_WHAT YOU HAVE TO DO_
Print the entries below word for word, from the line containing "Locate an element on the screen. The width" through the line containing "coordinates (610, 486).".
___ DATA RECORDS
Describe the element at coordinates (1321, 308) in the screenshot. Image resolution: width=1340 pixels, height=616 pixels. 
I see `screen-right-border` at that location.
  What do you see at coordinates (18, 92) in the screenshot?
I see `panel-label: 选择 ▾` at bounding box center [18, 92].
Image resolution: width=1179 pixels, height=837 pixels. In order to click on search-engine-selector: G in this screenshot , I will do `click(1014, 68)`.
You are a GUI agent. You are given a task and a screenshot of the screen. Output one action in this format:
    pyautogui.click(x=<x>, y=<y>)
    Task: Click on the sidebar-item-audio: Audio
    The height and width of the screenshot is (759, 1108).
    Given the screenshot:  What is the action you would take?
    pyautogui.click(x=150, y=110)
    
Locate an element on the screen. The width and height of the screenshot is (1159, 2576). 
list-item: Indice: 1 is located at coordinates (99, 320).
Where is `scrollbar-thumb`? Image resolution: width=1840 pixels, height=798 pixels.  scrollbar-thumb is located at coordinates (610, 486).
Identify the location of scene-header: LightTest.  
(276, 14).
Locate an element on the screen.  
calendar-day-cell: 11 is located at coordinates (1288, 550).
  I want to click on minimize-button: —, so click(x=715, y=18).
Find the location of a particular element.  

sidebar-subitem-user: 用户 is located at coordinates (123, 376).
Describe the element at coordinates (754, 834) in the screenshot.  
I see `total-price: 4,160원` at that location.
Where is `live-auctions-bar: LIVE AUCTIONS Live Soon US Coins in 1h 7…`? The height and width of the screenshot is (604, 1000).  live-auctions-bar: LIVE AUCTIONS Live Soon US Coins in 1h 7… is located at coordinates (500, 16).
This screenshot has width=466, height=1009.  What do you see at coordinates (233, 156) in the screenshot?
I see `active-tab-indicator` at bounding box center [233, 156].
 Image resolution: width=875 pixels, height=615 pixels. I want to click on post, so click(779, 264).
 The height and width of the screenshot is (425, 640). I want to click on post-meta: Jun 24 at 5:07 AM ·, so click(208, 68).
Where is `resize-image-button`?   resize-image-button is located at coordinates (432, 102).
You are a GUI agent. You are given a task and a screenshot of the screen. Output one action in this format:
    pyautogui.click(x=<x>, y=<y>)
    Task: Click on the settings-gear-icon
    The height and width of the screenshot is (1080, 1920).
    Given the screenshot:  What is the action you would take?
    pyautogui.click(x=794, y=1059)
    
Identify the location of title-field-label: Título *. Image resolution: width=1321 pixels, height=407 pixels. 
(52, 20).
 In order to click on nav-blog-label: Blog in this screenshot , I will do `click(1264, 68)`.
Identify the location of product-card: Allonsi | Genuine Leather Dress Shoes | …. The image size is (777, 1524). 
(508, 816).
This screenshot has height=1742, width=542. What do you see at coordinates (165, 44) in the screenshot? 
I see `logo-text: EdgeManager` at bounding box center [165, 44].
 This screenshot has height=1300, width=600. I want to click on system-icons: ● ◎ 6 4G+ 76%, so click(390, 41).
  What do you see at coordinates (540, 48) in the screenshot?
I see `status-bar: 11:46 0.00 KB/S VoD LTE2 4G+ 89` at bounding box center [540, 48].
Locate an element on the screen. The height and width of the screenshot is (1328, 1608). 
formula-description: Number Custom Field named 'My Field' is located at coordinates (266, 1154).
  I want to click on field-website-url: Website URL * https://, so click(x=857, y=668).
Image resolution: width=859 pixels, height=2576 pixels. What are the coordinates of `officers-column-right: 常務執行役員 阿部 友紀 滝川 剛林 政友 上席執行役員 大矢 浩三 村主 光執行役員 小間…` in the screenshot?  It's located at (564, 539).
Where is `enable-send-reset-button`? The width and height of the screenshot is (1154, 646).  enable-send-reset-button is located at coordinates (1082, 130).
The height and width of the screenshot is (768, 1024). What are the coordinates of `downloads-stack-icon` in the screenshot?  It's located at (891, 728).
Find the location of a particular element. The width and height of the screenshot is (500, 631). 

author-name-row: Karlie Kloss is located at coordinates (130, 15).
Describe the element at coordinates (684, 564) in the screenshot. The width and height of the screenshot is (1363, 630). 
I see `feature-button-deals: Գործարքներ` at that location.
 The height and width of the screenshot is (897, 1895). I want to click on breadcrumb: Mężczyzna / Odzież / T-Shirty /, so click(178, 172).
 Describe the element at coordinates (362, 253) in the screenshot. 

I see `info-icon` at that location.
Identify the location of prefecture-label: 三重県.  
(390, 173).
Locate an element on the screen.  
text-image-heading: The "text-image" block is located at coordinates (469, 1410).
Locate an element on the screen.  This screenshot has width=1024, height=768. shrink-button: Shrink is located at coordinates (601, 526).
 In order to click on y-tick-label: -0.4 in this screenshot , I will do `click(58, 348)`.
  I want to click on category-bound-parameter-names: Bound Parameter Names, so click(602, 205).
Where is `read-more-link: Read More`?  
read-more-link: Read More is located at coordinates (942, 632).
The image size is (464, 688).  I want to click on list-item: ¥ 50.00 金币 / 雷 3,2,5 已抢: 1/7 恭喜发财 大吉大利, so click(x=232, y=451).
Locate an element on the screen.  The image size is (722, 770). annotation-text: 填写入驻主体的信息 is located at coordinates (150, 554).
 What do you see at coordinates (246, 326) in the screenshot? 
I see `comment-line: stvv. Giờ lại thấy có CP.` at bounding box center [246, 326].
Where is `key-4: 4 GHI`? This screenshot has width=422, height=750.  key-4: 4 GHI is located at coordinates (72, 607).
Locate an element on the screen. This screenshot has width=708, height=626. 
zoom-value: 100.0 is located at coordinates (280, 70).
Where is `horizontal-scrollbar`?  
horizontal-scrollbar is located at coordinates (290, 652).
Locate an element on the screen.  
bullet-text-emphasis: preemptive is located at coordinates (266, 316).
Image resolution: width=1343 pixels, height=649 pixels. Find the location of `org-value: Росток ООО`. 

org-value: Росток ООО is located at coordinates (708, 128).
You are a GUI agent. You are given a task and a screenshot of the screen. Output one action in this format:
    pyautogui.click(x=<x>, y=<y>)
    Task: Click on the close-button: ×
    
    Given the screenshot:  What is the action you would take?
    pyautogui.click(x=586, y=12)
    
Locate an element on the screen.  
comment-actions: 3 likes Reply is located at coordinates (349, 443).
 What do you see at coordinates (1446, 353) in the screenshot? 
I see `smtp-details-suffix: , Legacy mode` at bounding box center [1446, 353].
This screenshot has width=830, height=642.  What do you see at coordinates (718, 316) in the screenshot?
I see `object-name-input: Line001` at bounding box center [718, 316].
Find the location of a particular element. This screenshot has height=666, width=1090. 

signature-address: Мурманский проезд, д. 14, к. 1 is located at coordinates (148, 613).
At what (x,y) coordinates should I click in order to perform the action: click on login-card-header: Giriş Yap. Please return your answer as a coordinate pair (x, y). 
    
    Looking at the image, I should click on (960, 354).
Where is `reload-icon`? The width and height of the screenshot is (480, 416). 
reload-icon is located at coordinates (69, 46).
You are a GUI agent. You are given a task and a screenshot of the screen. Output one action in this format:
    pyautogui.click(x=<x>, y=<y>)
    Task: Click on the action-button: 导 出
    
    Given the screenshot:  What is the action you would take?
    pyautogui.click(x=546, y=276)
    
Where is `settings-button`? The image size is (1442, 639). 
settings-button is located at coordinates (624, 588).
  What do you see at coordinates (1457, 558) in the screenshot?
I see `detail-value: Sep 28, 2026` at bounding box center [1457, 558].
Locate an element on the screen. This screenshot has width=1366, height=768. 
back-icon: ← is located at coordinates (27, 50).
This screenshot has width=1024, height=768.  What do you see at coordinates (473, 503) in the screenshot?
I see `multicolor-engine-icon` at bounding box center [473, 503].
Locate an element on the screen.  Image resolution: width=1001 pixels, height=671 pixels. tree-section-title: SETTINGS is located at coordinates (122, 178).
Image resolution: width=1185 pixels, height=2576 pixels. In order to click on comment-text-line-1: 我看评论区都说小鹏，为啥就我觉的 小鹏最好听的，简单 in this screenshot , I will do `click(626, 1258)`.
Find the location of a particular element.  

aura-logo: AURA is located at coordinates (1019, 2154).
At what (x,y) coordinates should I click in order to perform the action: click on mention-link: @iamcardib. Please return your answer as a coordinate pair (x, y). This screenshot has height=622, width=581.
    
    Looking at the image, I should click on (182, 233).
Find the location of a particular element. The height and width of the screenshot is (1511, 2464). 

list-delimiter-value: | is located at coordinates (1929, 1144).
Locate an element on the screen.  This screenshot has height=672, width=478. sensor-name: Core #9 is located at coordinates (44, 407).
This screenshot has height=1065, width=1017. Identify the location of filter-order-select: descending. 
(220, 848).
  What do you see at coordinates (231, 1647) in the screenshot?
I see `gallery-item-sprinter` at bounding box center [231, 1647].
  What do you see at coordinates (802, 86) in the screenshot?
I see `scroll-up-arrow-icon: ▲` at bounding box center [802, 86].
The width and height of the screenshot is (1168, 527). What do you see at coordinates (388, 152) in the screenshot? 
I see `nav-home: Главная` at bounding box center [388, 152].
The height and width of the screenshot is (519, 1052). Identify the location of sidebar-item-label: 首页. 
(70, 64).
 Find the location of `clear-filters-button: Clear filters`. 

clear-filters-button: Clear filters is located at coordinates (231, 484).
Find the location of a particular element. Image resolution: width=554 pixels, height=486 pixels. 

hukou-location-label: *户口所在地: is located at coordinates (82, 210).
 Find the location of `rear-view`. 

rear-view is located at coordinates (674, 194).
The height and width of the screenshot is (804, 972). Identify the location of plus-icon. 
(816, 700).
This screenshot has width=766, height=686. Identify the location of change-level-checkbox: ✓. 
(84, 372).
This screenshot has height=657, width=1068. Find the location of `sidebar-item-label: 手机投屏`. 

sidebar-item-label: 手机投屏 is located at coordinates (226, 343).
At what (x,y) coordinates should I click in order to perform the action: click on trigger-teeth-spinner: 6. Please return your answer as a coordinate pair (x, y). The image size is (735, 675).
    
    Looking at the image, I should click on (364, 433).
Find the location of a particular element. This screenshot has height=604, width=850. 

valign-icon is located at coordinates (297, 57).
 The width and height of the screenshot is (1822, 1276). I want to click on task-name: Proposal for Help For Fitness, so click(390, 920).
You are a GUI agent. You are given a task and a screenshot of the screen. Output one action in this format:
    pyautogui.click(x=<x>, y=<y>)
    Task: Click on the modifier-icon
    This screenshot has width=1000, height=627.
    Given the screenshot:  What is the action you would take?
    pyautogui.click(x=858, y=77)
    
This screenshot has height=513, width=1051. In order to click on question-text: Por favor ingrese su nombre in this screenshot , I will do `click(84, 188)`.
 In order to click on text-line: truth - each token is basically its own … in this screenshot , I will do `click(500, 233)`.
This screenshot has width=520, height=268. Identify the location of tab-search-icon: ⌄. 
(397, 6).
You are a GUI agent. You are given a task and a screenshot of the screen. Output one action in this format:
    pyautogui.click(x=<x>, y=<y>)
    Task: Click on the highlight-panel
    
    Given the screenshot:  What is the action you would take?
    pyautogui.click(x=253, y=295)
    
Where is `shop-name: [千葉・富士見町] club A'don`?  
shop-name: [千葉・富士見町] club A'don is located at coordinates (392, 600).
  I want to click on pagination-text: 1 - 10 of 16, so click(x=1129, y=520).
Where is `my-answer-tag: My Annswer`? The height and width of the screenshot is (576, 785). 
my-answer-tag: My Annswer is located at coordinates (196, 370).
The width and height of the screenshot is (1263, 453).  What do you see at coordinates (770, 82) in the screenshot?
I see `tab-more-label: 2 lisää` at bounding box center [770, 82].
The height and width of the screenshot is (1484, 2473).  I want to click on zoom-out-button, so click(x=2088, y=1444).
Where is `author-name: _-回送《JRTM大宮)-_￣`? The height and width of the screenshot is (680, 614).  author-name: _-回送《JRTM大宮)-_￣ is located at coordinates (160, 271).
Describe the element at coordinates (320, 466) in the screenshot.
______
_SOLUTION BELOW_
Locate an element on the screen. The width and height of the screenshot is (1159, 2576). 
list-item: Indice: 1 is located at coordinates (99, 320).
Where is `scrollbar-thumb`? Image resolution: width=1840 pixels, height=798 pixels.  scrollbar-thumb is located at coordinates (610, 486).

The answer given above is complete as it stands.